Rain dampens festivities at Riverfest in downtown Cape Girardeau; live entertainment gets washed away in the afternoon, but skies clear in the evening and the crowds return for fireworks.

The Cheatham's Furniture Co. of Sikeston, Mo., has leased the old Montgomery Ward building at Main and Independence streets; the Cape Girardeau store will be the second Cheatham's Furniture outlet.

50 years ago: June 18, 1958

The revolving door at the Cape Girardeau post office, probably the last of its kind in town, will no longer trap the unsuspecting; in the partial modernization of the building, the door is to be replaced with the orthodox type.

Edward F. Blomeyer, superintendent of Houck Railroad enterprises for many years, associate of many of the famous men of his generation and a member at one time of both the city council and board of education of Cape Girardeau, dies at the age of 95 at the home of a son, Harris P. Blomeyer, in Peoria, Ill.

75 years ago: June 18, 1933

The Rev. Adie Petzold is ordained to the ministry of the Evangelical Synod at St. John's Evangelical Church near Jackson; he graduated a few days ago from Eden Theological Seminar at Webster Groves, Mo., and served St. John's for several years while a student.

The newly formed Junior Girls Choir, composed of 30 members from 10 to 15 years of age, makes its first appearance in the evening at Grace Methodist Episcopal Church; Mrs. Otto Nothdurft and Flora Deneke are in charge of the group.

100 years ago: June 18, 1908

The predictions in regard to the flood along the Mississippi River grow worse and worse; the crest of the flood isn't expected to arrive until Saturday or Sunday night at a stage slightly over 34 feet.

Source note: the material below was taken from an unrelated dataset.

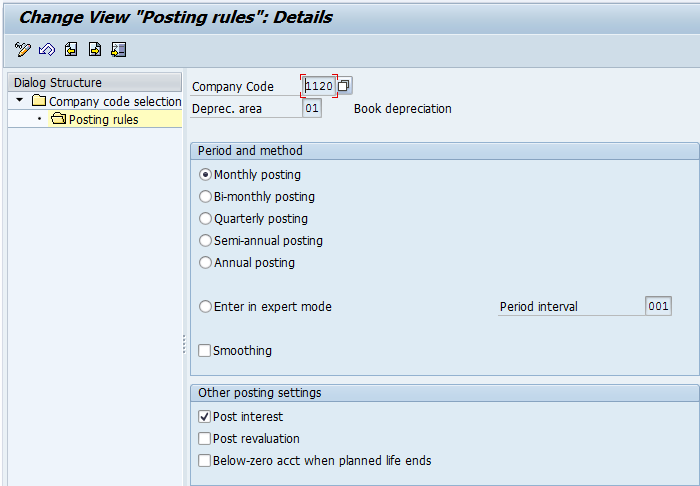Go to the next entry icon

click(95, 49)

A start is made on the construction of the sewer system, although it is only preliminary digging with a spade to discover where the old sewer line lies in Merriwether Street; when the pipe is reached, it is found that the river is backing up in the pipe and running out wherever it is given a chance; for that reason, no work will be done on Merriwether until the river subsides.